Nikah Beda Agama Digugat di MK, Ini Pokok Masalah yang Membuat Warga Rugi dan Menggugat

Sumber Foto: Humas MK
 

WARTAALENGKA, Jakarta - Aturan nikah beda agama kembali diuji ke Mahkamah Konstitusi. Muhamad Anugrah Firmansyah mengajukan permohonan agar Pasal 2 ayat 1 Undang Undang Perkawinan No 1 Tahun 1974 tidak lagi dimaknai menutup pencatatan perkawinan antaragama. Ia menyebut norma tersebut memunculkan multitafsir dan berujung ketidakpastian hukum bagi warga yang berada pada situasi serupa dengannya.

Anugrah yang beragama Islam telah menjalin hubungan dengan perempuan beragama Kristen selama dua tahun. Ia menilai relasi yang saling menghormati keyakinan mestinya dapat dilanjutkan ke pernikahan secara sah di hadapan negara. Dalam sidang perdana di MK ia menegaskan kerugian konstitusionalnya bersifat nyata karena terhalang pasal yang berbunyi “Perkawinan adalah sah apabila dilakukan menurut hukum masing masing agamanya dan kepercayaannya itu”.

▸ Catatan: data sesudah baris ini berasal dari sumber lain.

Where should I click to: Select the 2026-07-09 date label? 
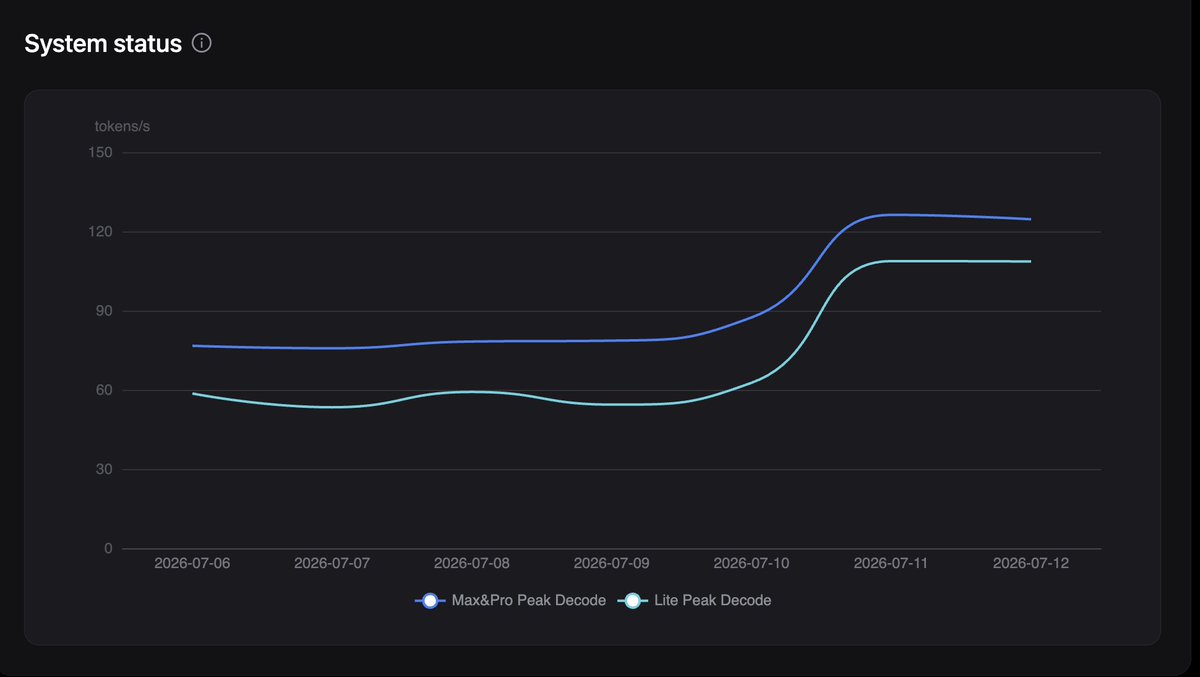[612, 563]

Argumentasi pemohon bertumpu pada dua hal. Pertama penerapan Pasal 2 ayat 1 kerap dimaknai sebagai larangan pencatatan bagi pasangan beda agama sehingga hanya perkawinan seagama yang dapat dicatatkan. Kedua tata cara pada Undang Undang Administrasi Kependudukan yang membuka opsi penetapan pengadilan tidak berjalan konsisten. Ada pengadilan yang mengabulkan permohonan pencatatan namun tidak sedikit yang menolak. Kondisi ini membuat warga bergantung pada tafsir hakim sehingga kesetaraan di depan hukum sulit terjamin.

Anugrah juga menyoroti keluarnya Surat Edaran Mahkamah Agung Nomor 2 Tahun 2023 yang pada pokoknya meminta pengadilan tidak mengabulkan pencatatan perkawinan beda agama. Menurutnya keberadaan edaran tersebut mempertegas urgensi uji materi karena menutup salah satu jalur administratif yang pernah digunakan sebagian pemohon di daerah.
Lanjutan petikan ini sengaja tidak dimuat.